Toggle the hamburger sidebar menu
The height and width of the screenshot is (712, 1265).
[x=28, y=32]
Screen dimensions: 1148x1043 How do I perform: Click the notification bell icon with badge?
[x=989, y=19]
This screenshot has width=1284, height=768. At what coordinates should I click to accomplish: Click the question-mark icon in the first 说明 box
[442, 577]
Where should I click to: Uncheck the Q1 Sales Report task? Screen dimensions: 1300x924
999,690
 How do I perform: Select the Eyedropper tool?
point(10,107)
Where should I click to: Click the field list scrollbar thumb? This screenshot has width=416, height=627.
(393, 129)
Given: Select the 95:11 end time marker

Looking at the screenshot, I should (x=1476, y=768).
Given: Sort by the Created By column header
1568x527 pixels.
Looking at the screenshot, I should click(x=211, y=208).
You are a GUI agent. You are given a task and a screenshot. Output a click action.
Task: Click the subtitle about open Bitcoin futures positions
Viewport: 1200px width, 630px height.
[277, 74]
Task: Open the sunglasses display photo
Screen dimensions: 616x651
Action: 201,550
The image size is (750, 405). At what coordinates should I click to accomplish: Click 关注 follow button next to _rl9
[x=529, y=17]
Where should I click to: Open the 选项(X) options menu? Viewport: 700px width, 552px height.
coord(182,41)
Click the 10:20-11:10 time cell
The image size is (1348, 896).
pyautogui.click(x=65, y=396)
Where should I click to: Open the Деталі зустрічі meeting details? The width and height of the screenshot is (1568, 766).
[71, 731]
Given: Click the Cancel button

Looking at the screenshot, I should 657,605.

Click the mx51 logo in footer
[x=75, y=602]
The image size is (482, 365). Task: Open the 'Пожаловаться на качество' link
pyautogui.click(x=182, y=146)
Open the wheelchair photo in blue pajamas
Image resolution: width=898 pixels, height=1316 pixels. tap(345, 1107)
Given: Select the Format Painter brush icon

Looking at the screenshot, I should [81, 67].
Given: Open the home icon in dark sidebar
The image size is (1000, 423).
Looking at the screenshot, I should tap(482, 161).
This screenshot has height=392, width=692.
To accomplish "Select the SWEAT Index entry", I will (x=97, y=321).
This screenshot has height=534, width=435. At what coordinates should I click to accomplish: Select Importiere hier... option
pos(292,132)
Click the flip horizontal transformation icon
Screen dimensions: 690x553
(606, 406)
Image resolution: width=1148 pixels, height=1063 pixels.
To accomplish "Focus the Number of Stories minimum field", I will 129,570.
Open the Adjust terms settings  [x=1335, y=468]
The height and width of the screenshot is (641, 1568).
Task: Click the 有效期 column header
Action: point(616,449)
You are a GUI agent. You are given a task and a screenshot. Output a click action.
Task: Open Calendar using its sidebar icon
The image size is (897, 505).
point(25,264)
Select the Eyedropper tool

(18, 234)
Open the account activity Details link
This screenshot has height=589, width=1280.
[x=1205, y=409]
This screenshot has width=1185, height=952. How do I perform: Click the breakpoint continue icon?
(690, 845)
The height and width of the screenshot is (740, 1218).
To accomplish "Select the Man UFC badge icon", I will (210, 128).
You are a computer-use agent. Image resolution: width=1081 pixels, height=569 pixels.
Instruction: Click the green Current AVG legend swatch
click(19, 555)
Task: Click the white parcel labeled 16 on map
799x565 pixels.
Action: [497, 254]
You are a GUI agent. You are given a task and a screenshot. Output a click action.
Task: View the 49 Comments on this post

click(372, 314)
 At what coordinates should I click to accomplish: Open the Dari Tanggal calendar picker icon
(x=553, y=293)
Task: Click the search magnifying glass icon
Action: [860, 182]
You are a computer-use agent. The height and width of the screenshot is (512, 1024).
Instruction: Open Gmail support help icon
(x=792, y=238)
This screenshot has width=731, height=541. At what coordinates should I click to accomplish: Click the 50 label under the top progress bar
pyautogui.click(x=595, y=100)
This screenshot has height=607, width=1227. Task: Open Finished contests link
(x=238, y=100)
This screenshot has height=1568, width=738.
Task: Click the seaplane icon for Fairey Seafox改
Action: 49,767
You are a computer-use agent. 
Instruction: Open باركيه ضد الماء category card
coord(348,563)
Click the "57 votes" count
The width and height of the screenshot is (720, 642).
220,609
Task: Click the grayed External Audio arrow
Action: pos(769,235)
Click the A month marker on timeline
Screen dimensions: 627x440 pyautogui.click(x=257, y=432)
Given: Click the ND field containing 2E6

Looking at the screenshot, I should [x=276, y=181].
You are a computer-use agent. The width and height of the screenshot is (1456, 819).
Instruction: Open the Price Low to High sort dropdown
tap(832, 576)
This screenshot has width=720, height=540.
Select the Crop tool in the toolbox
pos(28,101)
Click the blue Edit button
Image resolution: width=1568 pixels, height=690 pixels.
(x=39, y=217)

◇ ◇ ◇

**TRY IT:** The lines to copy are those in the listing that contain the word "sidebar".

**RESPONSE BELOW:**
Toggle the hamburger sidebar menu
Given: Open the home icon in dark sidebar
Task: Open Calendar using its sidebar icon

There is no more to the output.